The Marine Corps Air Station Miramar (MCAS), just north of San Diego, is home to the 3rd Marine Aircraft Wing, the aviation unit of the 1st Marine Expeditionary Force.
It’s also home to Building 6311, a designated Department of Defense (DoD) demonstration project. The DoD implements projects on military installations to demonstrate emerging energy technologies. The goals are to test, evaluate and scale innovative technologies to improve the department’s energy security and reduce its facility energy costs. Demonstrations successfully deployed generate the cost and performance data needed to validate promising technologies, allowing them to be fielded and commercialized more rapidly.
Nicknamed “City Hall,” Building 6311 houses the base’s leaders and administrative staff, and is the nerve center of base operations. Adequate control over solar heat and glare is essential. The demonstration project was a retrofit of the facade with energy-efficient glass.
“Energy management is critical to mission assurance for MCAS Miramar, which is what we’re all about,” says Col. John Farnam, base commander. “At the end of the day, it increases national security.”

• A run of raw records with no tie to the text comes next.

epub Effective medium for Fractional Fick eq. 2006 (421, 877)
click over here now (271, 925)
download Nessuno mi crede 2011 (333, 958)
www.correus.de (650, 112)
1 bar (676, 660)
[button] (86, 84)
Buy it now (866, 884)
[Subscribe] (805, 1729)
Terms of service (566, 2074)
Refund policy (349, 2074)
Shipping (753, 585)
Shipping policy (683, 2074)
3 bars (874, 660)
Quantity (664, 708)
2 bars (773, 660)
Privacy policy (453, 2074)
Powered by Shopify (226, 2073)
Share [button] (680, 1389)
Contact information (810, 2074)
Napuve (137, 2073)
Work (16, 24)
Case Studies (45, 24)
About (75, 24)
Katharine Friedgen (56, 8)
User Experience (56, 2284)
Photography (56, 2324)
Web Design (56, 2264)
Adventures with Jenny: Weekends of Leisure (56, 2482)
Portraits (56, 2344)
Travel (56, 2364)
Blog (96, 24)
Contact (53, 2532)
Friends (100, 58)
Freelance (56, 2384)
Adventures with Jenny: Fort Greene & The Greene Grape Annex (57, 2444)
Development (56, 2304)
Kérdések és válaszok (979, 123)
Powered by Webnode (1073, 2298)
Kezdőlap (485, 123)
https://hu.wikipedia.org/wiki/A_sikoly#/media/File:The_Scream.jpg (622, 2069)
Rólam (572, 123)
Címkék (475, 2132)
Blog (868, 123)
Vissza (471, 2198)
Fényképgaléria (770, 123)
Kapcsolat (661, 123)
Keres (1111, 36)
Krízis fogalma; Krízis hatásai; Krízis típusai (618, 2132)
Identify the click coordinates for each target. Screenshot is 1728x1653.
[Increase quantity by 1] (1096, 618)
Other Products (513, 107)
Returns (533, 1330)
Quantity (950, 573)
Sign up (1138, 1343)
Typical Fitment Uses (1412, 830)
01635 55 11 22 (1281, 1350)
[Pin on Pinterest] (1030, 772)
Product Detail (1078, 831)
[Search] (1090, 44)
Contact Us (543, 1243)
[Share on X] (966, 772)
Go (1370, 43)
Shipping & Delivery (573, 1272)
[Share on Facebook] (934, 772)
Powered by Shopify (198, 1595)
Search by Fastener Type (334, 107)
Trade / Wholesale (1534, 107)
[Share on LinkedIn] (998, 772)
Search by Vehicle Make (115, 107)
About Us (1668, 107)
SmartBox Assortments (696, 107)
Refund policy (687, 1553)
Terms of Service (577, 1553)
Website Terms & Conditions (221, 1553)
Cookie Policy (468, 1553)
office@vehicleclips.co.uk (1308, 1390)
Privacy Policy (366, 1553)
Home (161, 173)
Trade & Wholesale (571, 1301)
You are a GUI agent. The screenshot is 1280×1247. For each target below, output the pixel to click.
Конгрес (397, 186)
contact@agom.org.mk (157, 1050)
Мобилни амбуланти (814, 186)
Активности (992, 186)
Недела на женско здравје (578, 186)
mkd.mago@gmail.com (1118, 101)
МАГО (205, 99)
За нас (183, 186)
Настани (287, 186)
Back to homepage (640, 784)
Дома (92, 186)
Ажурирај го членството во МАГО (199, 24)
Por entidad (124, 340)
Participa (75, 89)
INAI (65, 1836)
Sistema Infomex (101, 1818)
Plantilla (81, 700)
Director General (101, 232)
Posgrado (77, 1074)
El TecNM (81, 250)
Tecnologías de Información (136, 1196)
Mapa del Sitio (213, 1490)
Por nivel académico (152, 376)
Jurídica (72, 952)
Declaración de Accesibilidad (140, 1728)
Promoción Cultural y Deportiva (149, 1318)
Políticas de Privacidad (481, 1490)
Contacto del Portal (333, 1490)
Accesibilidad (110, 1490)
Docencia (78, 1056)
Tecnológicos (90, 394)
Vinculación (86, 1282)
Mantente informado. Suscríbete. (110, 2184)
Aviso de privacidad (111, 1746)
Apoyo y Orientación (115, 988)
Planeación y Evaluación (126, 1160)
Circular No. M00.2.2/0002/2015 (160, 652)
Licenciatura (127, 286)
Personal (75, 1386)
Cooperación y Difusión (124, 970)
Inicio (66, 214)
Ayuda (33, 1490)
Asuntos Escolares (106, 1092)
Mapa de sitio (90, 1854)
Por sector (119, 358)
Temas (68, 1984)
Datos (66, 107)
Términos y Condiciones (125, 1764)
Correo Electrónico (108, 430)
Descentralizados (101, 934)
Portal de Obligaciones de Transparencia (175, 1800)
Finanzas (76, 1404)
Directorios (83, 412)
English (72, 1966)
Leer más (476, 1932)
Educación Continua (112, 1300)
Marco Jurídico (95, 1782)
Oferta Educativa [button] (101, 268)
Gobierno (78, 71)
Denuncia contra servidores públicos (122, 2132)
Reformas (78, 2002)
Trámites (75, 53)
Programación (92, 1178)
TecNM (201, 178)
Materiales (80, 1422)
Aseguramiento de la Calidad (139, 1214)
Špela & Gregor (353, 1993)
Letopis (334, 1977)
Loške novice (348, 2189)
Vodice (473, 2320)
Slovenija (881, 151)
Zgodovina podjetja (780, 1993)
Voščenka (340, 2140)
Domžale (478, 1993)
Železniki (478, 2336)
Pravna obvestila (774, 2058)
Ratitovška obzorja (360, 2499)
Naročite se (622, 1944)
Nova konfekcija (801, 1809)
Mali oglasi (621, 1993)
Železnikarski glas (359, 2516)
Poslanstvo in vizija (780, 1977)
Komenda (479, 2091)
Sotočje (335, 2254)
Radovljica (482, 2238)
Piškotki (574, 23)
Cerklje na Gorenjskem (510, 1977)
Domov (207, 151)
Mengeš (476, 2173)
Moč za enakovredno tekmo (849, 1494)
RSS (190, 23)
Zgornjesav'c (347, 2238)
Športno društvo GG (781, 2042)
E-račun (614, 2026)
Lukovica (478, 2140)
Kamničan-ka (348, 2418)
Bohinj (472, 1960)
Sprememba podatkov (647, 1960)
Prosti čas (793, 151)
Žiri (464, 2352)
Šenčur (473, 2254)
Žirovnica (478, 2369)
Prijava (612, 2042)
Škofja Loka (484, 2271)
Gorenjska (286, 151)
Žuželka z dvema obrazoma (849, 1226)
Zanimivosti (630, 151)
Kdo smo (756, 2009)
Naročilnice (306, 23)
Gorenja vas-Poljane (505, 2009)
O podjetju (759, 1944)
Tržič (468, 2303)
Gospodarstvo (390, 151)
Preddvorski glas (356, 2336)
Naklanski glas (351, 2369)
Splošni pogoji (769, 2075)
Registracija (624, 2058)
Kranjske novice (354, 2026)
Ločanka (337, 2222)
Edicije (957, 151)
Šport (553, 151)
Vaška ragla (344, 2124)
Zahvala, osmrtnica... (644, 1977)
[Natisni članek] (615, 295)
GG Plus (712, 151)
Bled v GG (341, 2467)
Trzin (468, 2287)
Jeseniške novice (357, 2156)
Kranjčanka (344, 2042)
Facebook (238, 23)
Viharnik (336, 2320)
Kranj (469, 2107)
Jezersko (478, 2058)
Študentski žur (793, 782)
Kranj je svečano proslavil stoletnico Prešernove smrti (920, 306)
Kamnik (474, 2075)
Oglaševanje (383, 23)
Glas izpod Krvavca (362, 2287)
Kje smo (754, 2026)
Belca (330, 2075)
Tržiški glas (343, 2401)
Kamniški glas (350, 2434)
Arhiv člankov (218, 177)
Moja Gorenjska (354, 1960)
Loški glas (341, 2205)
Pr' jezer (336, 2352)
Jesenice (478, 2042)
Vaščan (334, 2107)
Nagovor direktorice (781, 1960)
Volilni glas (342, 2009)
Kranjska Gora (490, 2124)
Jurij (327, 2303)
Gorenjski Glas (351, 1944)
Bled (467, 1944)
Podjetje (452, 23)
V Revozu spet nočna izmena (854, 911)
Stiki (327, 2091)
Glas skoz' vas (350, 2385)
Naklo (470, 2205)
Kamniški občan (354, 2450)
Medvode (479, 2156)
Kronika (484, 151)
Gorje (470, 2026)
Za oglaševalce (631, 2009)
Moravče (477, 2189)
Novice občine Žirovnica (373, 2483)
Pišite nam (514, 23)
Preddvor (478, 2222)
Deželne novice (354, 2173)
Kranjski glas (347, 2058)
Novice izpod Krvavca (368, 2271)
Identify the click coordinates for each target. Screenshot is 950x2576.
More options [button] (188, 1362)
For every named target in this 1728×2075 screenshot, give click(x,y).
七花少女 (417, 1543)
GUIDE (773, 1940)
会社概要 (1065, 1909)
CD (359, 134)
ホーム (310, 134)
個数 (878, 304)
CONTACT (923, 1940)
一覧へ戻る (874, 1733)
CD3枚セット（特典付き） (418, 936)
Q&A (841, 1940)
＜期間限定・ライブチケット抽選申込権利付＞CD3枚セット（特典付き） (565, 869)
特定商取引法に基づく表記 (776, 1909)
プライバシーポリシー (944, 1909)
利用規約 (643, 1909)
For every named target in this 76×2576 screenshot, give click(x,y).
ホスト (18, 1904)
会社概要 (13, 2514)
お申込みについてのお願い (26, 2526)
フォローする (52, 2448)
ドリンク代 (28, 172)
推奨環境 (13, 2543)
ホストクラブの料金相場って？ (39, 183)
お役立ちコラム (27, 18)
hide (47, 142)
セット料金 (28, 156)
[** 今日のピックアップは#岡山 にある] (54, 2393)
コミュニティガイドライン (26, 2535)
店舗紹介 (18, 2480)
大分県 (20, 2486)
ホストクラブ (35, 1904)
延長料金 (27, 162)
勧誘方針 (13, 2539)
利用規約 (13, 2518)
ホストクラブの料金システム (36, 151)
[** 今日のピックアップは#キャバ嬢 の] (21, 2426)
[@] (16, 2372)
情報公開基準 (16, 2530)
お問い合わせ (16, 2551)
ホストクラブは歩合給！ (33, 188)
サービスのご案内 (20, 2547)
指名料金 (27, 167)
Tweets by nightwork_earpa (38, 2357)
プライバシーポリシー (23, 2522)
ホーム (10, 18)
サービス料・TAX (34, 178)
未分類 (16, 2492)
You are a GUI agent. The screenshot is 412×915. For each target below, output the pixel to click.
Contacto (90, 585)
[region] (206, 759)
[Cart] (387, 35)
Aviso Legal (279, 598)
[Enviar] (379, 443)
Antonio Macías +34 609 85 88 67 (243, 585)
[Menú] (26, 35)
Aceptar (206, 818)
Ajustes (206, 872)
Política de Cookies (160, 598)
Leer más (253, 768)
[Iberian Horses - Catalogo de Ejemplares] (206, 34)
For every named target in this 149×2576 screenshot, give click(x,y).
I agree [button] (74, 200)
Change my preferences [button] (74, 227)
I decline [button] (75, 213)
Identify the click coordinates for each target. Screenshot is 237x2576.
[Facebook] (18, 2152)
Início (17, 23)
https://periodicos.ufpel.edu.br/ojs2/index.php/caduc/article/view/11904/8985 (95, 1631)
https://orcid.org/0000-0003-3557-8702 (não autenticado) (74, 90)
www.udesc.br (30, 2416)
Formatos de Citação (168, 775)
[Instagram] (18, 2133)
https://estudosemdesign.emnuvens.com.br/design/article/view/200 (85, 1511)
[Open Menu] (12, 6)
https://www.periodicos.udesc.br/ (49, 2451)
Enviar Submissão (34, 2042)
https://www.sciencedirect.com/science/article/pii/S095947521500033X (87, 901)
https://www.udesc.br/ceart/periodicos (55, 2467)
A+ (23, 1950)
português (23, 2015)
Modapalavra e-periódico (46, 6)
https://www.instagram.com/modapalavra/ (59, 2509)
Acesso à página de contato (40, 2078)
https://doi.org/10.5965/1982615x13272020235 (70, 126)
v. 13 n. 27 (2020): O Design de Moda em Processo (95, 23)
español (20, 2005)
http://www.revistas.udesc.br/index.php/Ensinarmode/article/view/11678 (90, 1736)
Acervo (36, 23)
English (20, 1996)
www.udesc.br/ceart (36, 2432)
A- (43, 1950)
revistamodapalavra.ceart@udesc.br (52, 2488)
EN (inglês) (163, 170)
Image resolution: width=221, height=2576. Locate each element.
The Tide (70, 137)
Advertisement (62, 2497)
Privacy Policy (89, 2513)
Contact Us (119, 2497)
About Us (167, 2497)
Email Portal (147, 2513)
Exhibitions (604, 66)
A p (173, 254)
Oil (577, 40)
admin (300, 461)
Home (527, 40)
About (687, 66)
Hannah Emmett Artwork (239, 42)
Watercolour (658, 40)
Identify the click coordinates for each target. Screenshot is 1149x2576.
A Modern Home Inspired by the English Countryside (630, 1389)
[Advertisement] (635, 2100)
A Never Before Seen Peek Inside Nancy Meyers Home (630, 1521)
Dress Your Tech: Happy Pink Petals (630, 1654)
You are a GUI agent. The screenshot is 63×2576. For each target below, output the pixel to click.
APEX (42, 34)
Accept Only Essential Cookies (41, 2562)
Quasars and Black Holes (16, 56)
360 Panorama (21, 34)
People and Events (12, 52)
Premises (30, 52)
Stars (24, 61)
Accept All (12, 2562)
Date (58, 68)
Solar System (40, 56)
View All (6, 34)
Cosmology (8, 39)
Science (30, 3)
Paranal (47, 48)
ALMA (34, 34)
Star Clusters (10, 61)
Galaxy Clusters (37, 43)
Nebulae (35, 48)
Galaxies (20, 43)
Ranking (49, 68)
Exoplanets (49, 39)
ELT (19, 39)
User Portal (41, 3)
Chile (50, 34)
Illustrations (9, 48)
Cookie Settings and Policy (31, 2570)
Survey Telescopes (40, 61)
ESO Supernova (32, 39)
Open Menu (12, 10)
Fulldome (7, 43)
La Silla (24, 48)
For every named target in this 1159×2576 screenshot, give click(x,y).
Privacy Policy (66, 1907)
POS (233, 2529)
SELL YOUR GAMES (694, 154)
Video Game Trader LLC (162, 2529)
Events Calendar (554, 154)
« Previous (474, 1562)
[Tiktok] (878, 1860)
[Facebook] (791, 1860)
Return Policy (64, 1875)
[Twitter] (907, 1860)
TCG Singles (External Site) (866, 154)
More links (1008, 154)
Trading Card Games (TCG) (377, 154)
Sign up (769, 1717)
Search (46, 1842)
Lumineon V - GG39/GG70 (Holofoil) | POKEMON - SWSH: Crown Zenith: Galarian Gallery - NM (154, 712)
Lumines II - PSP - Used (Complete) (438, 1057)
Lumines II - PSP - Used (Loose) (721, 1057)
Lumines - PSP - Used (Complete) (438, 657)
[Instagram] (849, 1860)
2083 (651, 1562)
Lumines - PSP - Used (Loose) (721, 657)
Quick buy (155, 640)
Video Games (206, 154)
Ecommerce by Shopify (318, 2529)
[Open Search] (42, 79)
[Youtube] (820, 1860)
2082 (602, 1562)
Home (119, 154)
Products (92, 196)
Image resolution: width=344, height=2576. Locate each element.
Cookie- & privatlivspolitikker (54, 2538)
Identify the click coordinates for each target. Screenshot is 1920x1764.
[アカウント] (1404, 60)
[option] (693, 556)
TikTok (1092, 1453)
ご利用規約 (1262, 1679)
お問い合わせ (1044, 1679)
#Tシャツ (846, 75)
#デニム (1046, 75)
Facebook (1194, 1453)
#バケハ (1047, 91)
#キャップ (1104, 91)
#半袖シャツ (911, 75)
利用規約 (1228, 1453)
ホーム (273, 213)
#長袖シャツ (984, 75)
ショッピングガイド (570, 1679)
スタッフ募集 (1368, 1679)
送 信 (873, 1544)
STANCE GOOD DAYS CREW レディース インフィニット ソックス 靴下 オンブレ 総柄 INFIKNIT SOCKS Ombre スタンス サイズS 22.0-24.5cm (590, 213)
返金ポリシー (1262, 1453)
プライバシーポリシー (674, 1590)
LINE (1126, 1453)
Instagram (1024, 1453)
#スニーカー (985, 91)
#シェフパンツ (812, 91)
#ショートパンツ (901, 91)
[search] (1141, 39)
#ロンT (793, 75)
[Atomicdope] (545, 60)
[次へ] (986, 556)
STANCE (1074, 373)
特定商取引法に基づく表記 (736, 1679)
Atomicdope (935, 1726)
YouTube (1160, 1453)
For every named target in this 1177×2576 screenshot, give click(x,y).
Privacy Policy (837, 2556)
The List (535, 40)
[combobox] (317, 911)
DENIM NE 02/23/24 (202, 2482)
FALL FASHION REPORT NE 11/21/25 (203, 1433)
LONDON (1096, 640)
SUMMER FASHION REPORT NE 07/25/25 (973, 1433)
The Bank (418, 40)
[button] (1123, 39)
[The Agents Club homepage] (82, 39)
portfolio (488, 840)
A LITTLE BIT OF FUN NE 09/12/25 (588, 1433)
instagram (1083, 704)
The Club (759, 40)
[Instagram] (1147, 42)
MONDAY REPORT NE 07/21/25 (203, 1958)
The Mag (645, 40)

The DoD replaced 1935 square feet of low-performing, clear glass with View Dynamic Glass. View worked with MCAS to develop an initial energy and benefits model. It showed that View Dynamic Glass enables a 23 percent reduction in HVAC peak-cooling load, a predicted 18 percent decrease in gas use and a 9 percent decrease in total energy use annually.
“These dynamic windows will essentially make it thermally efficient and glare-free throughout the building,” says Mick Wasco, MCAS Miramar energy manager.
Completed in August 2013, the installation has contributed to the base’s goal of improved energy efficiency and greater occupant comfort. Dynamic Glass has also reduced noise, glare and heat while providing unobstructed views.